Matthew Botvinick

Former CNBC and CMU graduate student, Matthew Botvinick (2001) will be giving a talk on Thursday titled, “A distributional code for value in dopamine-based reinforcement learning”. Since leaving Princeton University where he was a professor of psychology, Botvinick currently leads the neuroscience team at DeepMind. You can read more on him here.

The abstract of his talk is as follows:
“A distributional code for value in dopamine-based reinforcement learning”

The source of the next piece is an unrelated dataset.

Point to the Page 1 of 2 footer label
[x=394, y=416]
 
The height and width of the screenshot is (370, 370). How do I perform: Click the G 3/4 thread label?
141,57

Matthew Botvinick, MD, PhD
Director of Neuroscience, DeepMind

Thursday, November 21, 2019
4:00pm
328 Mellon Institute

Twenty years ago, a link was discovered between the neurotransmitter dopamine and the computational framework of reinforcement learning. Since then, it has become well established that dopamine release reflects a reward prediction error, a surprise signal that drives learning of reward predictions and shapes future behavior. According to the now canonical theory, reward predictions are represented as a single scalar quantity, which supports learning about the expectation, or mean, of stochastic outcomes. I’ll present recent work in which we have proposed a novel account of dopamine-based reinforcement learning, and adduced experimental results which point to a significant modification of the standard reward prediction error theory. Inspired by recent artificial intelligence research on distributional reinforcement learning, we hypothesized that the brain represents possible future rewards not as a single mean, but instead as a probability distribution, effectively representing multiple future outcomes simultaneously and in parallel. This idea leads immediately to a set of empirical predictions, which we tested using single-unit recordings from mouse ventral tegmental area. Our findings provide strong evidence for a neural realization of distributional reinforcement learning.